Au beau milieu de l’été, tu avais convié Kohana à te rejoindre non loin du lac Yakumo. Comme elle devait déjà s’en douter, ce n’était évidemment pas pour un pique-nique, mais bien pour rester à l’abri des regards indiscrets. Ce que tu avais à lui montrer aujourd’hui était intimement lié au chakra, et c’est le genre de chose que tu préférais faire loin de la capitale, là où son utilisation était très réglementé, même pour toi. Tu avais également demandé à Kohana et Saori de se montrer discrètes à ce sujet, car bien qu’elles bénéficiaient grâce à toi d’un statut spécial il valait mieux continuer à montrer patte blanche. Après tout, vous serviez volontairement l’Empire et il était de votre devoir de respecter ses règles, du moins du mieux possible.

Tu étais arrivée quelques heures en avance au lieu de rendez-vous, car tu voulais profiter de ta présence ici pour méditer. Celle-ci n’avait pas pour but de recharger tes batteries, non, cette méditation était spéciale, car il s’agissait de celle que t’avait enseigné Hattori Masashi il y a bien des années de cela. Lorsque tu pratiquais celle-ci, tu devenais capable de ressentir l’énergie, de la même manière qu’un senseur, toutefois celle que tu ressentais était… particulière. Tu n’étais nullement capable de localiser quelqu’un, non, ce chakra était plus pur, plus parfait. Il s’agissait probablement du même chakra que celui dont se servait l’entité qui s’était éveillée lors du cataclysme.

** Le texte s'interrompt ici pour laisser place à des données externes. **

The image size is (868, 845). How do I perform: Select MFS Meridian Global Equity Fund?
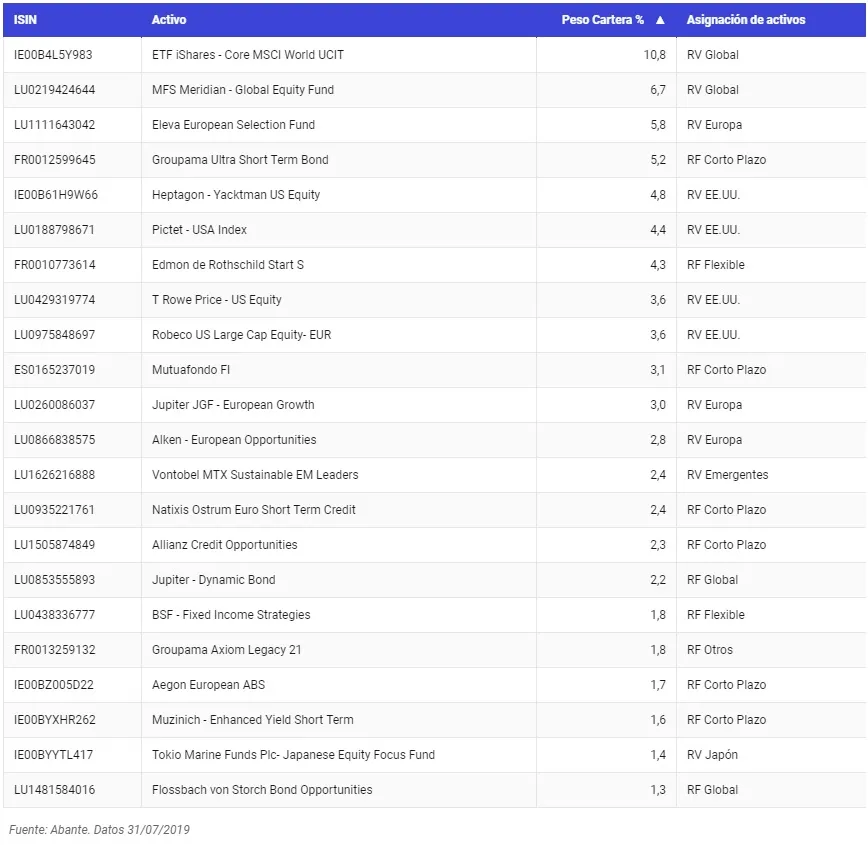243,90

Tu qualifiais alors celui-ci de chakra « ancien », néanmoins s’il était auparavant abondant, tu peinais aujourd’hui à en localiser la moindre trace. Il était comme disparu, à l’exception d’un endroit que tu ne pouvais identifier, une sorte de perturbation qui apparaissait chaque fois que tu méditais pendant plusieurs heures. Malgré tes nombreux essais, tu enchaînais les échecs, ce qui devint rapidement une source frustration. Aujourd’hui encore, ta tentative allait se solder par un échec, car tôt ou tard Kohana ne tarderait pas à t’interrompre…

Avant-hier vers 18h

L'insatiable peste

La jeune femme traversait les herbes hautes qui bordaient le rivage, ses pas feutrés à peine audibles. Le souffle tiède du lac portait avec lui des relents de soufre et de végétation humide, mêlant l’agréable à l’inquiétant. Chaque pas la rapprochait de cette étendue d’eau aux reflets étrangement métalliques, comme si le ciel lui-même hésitait à s’y refléter. Il était clair que son aînée ne l’avait pas conviée en ces lieux pour le plaisir d’une baignade ou pour goûter au moindre repos.

Vêtue d’un simple kimono de lin, elle avançait sans hâte, attentive aux moindres bruissements. Loin du tumulte de la ville, le silence ici avait un poids presque sacré comme un calme épais, tendu, où même les oiseaux semblaient retenir leur souffle. Elle savait que Kyoko-sama ne l'avait pas convoquée ici sans raison. Ce lieu n'était pas choisi au hasard. Il fallait du silence, de l’oubli, et peut-être… un peu de crainte. Le Lac Yakumo en offrait bien plus encore.

Mais soudain, au détour d’un bosquet de roseaux, Kohana aperçut une silhouette familière, droite et immobile, tournée vers le lac.
C’était elle. Même de dos, il n’y avait aucun doute : la posture digne, la nuque dégagée, la longue chevelure sombre que la brise effleurait comme si elle craignait de la froisser ; Kyoko-sama.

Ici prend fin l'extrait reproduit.